Increase fiber intake. Increase your daily fiber intake to 30 grams or higher. Fiber fills you up without adding calories, reducing the volume of food you consume. Also, consuming foods rich in folic acid can decrease nausea. Folate deficiency can also trigger nausea. Foods rich in folate include green leafy vegetables, citrus fruit, whole grain breads, dried peas, beans, and fortified cereals.

You may want to consider seeing a health care provider if your nausea continues for more than three days. On the next page, check out home remedies for nausea.

Home Remedies for Pregnancy Nausea

There are several home remedies for nausea that you can try at home.

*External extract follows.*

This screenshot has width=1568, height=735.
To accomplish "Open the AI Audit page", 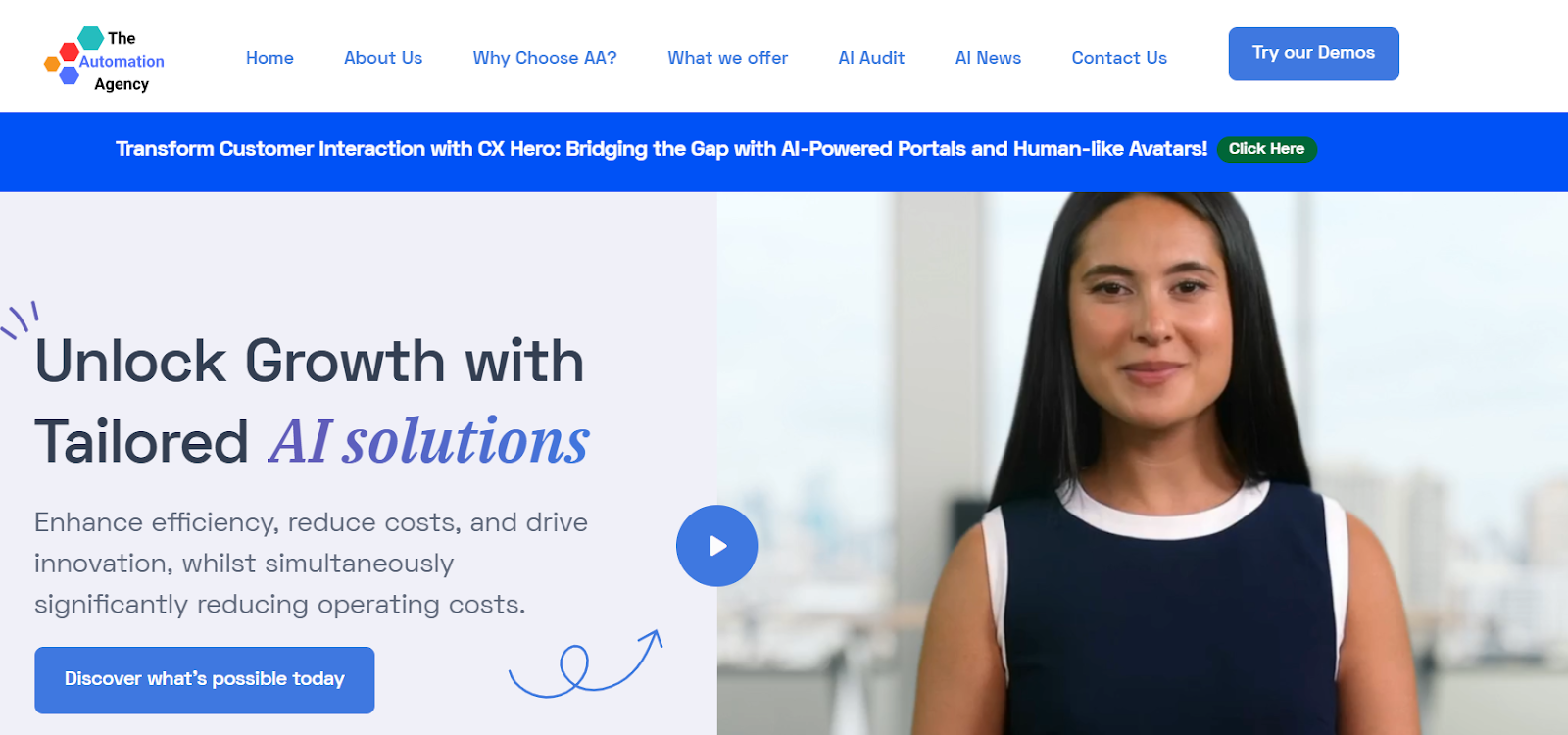I will coord(871,58).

Keep reading to find out more.

Be careful not to lie down immediately after eating. Lying flat will increase the flow of saliva into your mouth, which can raise the risk of aspiration (inhaling food particles into your lungs). Instead, sit upright and allow gravity to move the food through your digestive system.

Try drinking ice-cold water gradually. Drink 16 ounces of cool tap water every 20 minutes. Ice cubes can aggravate your throat and chest, so don’t use them.
Chew ginger. Chew 2 teaspoons of ground ginger mixed with 1 teaspoon of honey four times throughout the day. This will help reduce inflammation and improve circulation.

Relaxation techniques. Meditation, relaxation exercises, progressive relaxation, yoga, and massage therapy can all help relax your muscles and ease cramps.

Keep track of your symptoms. Keeping notes can help you identify patterns in your illness. Write down when your nausea starts, where you are, and what you were doing when it began. Once you begin to notice trends, you can adjust your diet accordingly.

Avoid heavy meals. Don’t overeat. Hunger pangs are normal, but eating too much at once can lead to indigestion.